Effects of fluids on microvascular perfusion in patients with severe sepsis

Abstract
Purpose To evaluate the effects of fluid administration on microcirculatory alterations in sepsis. Methods With a Sidestream Dark Field device, we evaluated the effects of fluids on the sublingual microcirculation in 60 patients with severe sepsis. These patients were investigated either within 24 h (early, n = 37) or more than 48 h (late, n = 23) after a diagnosis of severe sepsis. Hemodynamic and microcirculatory measurements were obtained before and 30 min after administration of 1,000 ml Ringer’s lactate (n = 29) or 400 ml 4% albumin (n = 31) solutions.

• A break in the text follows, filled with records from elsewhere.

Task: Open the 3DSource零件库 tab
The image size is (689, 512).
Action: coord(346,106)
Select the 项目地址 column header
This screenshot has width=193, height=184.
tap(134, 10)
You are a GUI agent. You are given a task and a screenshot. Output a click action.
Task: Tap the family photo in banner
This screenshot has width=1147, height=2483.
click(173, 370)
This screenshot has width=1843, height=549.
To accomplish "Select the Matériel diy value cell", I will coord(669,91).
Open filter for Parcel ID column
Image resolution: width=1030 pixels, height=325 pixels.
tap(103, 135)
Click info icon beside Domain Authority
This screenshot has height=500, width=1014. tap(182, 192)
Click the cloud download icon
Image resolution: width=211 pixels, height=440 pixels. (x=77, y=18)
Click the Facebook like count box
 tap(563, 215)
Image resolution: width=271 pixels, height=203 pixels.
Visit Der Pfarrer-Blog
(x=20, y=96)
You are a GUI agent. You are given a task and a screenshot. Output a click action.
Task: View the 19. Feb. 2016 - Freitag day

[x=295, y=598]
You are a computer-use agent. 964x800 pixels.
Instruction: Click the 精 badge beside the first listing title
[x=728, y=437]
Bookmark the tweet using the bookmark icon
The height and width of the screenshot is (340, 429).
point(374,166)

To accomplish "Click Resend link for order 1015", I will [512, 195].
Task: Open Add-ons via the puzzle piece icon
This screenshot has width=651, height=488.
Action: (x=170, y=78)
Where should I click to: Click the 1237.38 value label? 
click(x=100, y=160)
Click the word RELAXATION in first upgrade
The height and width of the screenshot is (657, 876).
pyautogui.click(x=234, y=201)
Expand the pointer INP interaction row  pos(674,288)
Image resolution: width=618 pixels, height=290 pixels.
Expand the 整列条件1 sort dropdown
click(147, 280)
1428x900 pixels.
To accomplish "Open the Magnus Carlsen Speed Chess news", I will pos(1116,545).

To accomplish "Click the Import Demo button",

Results Fluid administration increased perfused small vessel density from 3.5 (2.9–4.3) to 4.4 (3.7–4.9) n/mm (p < 0.01), through a combined increase in the proportion of perfused small vessels from 69 (62–76) to 79 (71–83) %, p < 0.01) and in small vessel density from 5.3 (4.4–5.9) to 5.6 (4.8–6.3) n/mm (p < 0.01). Importantly, microvascular perfusion increased in the early but not in the late phase of sepsis: the proportion of perfused small vessels increased from 65 (60–72) to 80 (75–84) % (p < 0.01) in the early phase and from 75 (66–80) to 74 (67–81) (p = ns) in the late phase. These microvascular effects of fluids were not related to changes in cardiac index (R 2 = 0.05, p = ns) or mean arterial pressure (R 2 = 0.04, p = ns). Conclusions In this non-randomized trial, fluid administration improved microvascular perfusion in the early but not late phase of sepsis. This effect is independent of global hemodynamic effects and of the type of solution.